Data supplied ->
◇ ◇ ◇ ◇ ◇

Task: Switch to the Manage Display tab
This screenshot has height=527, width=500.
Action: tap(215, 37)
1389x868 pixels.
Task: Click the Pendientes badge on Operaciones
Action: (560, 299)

◇ ◇ ◇ ◇ ◇

The task ->
Return the full listing above word for word, keeping every line in its original order.

Problem solution ->
Task: Switch to the Manage Display tab
This screenshot has height=527, width=500.
Action: tap(215, 37)
1389x868 pixels.
Task: Click the Pendientes badge on Operaciones
Action: (560, 299)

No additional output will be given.